AI-powered incident correlation for traffic management
A dedicated-team backend and AI engagement supporting Connect Capable's traffic incident management platform. Work covers OpenAI-powered incident correlation, data pipeline refactoring, and the Azure-side infrastructure that runs it.
- Geography
- United States
- Stage
- Growth-stage government tech
- Team
- 1 senior + 1 mid full-stack engineer
- Duration
- Ongoing
The situation
Connect Capable runs an AI-powered traffic incident detection and management platform that government agencies use to coordinate response. The system centralizes reports from Waze, weather monitoring, and manual operator entries into a single incident picture, then classifies and prioritizes for human decision-makers.

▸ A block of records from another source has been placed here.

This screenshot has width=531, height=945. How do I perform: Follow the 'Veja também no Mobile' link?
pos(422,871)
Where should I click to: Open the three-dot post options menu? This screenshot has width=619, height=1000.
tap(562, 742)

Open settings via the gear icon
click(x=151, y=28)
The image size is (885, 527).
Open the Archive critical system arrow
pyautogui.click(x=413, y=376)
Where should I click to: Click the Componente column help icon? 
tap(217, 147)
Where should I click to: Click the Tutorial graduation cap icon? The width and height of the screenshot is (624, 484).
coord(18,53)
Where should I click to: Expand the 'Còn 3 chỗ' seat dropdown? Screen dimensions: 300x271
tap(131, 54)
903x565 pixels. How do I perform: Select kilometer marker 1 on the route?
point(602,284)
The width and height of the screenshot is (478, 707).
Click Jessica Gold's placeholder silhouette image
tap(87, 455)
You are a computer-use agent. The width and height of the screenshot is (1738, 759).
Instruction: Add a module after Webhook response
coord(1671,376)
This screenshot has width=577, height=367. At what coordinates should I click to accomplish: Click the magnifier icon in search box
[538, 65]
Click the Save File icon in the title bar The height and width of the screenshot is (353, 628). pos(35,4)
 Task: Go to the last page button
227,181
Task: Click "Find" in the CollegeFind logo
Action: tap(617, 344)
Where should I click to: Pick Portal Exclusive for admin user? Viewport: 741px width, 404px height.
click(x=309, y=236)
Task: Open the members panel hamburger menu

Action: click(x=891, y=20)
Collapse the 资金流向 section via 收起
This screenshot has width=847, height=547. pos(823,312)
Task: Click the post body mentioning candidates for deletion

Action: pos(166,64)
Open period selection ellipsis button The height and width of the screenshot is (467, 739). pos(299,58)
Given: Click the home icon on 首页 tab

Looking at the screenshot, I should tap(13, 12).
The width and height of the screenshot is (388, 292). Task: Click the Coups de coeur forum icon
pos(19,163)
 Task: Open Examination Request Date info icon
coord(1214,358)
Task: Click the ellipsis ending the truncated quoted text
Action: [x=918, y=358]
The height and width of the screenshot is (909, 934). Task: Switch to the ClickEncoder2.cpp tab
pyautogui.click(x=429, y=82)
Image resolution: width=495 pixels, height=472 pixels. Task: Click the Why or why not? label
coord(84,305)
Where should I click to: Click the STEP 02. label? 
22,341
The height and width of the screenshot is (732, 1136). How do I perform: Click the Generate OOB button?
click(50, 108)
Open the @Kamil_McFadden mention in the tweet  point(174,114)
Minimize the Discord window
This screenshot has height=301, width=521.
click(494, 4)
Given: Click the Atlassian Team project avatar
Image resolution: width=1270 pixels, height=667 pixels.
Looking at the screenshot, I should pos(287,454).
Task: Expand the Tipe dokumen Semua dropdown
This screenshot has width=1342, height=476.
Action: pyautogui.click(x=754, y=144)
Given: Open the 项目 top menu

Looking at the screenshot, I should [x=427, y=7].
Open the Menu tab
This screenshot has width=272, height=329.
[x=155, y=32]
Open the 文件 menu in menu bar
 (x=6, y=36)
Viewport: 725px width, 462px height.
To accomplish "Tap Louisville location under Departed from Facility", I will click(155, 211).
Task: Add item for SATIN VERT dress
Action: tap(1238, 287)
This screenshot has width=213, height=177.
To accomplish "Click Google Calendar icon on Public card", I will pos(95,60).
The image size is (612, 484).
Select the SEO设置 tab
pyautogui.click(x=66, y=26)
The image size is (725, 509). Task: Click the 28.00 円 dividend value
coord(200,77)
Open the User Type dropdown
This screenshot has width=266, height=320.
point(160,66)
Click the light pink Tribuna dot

The brief covered backend development and AI-system enhancement: improve the data pipeline that ingests heterogeneous sources, expand AI capability with retrieval-augmented generation for context-aware classification, and tighten the Azure infrastructure carrying the platform under government-scale load.
What we built
The engagement is a Dedicated AI Engineering Teams arrangement: a senior full-stack engineer and a mid full-stack engineer embedded with the Connect Capable engineering team on an ongoing basis. AI fluency is a baseline on the team, which mattered here because the work straddles conventional backend engineering and live LLM orchestration.
The AI work centers on a retrieval-augmented generation pipeline powered by OpenAI. Incoming incident reports are correlated against historical context and weather data; classification is context-aware rather than rule-based; and complex incident patterns are visualized for the human operators making response decisions.
On the backend, the team refactored the .NET services carrying high-volume traffic data so the pipeline holds up under load. Data-pipeline work covered transformation, error handling, and orchestration. Azure-side work covered AI Search, storage, scaling, and monitoring so the platform runs reliably as government agencies rely on it.
Tech stack: Microsoft Azure (compute, AI Search, storage, monitoring), OpenAI for the LLM layer, .NET for the backend services, and the data-pipeline tooling that moves information from Waze, weather, and operator-entry sources into the platform.
Outcome
-
OpenAI-powered RAG layer live for incident correlation and context-aware classification
-
.NET backend services refactored to hold high-volume traffic data under load
-
Azure-side scaling, monitoring, and AI Search infrastructure in production
The platform now runs as a more reliable, more scalable, more context-aware traffic incident management surface. The engagement is ongoing on the dedicated-team shape.